Description of the task: Convert the lines beginning with the one containing "Identify the location of answer-option-1: Bury" and continuing through the one containing "The image size is (513, 2576)." into a numbered list, omitting any blank lines.
BEGIN
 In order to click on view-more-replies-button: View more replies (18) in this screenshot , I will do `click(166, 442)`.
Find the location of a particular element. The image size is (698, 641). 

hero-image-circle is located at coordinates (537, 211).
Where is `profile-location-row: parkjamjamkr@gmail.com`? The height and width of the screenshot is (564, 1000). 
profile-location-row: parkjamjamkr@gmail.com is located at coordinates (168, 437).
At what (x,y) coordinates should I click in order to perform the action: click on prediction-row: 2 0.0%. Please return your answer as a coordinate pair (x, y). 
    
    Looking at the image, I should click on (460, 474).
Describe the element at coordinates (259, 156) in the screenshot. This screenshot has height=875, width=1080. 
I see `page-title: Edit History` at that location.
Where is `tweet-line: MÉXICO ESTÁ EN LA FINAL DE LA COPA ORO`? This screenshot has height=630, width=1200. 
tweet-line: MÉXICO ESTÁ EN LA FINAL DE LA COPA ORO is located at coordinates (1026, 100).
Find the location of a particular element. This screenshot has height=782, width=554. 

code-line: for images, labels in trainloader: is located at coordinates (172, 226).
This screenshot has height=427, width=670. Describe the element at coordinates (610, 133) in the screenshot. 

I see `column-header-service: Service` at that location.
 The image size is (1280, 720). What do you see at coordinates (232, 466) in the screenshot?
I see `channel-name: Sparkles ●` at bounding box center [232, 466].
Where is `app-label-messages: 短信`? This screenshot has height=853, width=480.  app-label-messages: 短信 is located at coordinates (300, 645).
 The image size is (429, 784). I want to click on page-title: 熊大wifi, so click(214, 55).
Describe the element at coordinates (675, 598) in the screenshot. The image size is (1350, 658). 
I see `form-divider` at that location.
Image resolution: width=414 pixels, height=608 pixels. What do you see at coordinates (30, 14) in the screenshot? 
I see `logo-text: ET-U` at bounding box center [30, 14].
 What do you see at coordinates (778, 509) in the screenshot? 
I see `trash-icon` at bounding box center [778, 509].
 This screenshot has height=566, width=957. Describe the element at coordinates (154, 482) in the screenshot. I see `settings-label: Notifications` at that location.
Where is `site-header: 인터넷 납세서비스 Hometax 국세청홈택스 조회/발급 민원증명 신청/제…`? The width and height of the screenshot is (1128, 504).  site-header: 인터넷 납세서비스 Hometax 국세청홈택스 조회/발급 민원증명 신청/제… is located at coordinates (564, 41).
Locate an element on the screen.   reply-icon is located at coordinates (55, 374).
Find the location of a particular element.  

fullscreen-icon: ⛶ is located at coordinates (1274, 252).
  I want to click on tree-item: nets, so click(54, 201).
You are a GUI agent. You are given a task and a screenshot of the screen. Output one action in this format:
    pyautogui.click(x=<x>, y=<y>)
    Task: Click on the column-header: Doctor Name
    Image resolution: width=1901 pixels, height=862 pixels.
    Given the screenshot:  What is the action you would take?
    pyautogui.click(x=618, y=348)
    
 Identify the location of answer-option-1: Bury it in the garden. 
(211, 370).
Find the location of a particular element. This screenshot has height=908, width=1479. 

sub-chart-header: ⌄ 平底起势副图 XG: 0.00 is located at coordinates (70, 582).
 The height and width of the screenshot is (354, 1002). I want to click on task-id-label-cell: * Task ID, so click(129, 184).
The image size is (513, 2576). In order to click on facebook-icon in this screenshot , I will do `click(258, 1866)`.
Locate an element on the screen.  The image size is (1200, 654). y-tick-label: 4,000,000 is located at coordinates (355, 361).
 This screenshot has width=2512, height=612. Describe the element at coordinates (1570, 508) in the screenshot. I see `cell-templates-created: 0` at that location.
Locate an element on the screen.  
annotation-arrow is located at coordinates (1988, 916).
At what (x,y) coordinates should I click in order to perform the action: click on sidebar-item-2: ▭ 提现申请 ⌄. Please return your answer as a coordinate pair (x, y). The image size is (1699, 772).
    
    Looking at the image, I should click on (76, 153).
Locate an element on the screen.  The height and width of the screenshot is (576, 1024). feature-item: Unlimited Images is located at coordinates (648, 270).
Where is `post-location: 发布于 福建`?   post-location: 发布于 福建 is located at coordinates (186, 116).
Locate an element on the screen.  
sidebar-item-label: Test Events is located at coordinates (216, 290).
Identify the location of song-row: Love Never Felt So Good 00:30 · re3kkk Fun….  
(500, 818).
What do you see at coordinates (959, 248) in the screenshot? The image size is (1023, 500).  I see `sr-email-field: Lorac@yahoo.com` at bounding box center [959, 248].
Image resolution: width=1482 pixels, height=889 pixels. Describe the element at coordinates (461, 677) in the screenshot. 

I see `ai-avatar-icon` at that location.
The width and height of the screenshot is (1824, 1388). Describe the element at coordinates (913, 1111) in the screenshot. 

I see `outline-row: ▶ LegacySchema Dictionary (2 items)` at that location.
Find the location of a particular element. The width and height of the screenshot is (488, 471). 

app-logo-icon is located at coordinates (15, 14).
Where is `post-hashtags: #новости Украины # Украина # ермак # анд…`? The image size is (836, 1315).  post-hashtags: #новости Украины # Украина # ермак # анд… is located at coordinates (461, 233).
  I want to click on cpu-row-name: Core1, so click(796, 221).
END
Exercise output:
1.  Identify the location of answer-option-1: Bury it in the garden. 
2. (211, 370).
3. Find the location of a particular element. This screenshot has height=908, width=1479. 
4. sub-chart-header: ⌄ 平底起势副图 XG: 0.00 is located at coordinates (70, 582).
5.  The height and width of the screenshot is (354, 1002). I want to click on task-id-label-cell: * Task ID, so click(129, 184).
6. The image size is (513, 2576). In order to click on facebook-icon in this screenshot , I will do `click(258, 1866)`.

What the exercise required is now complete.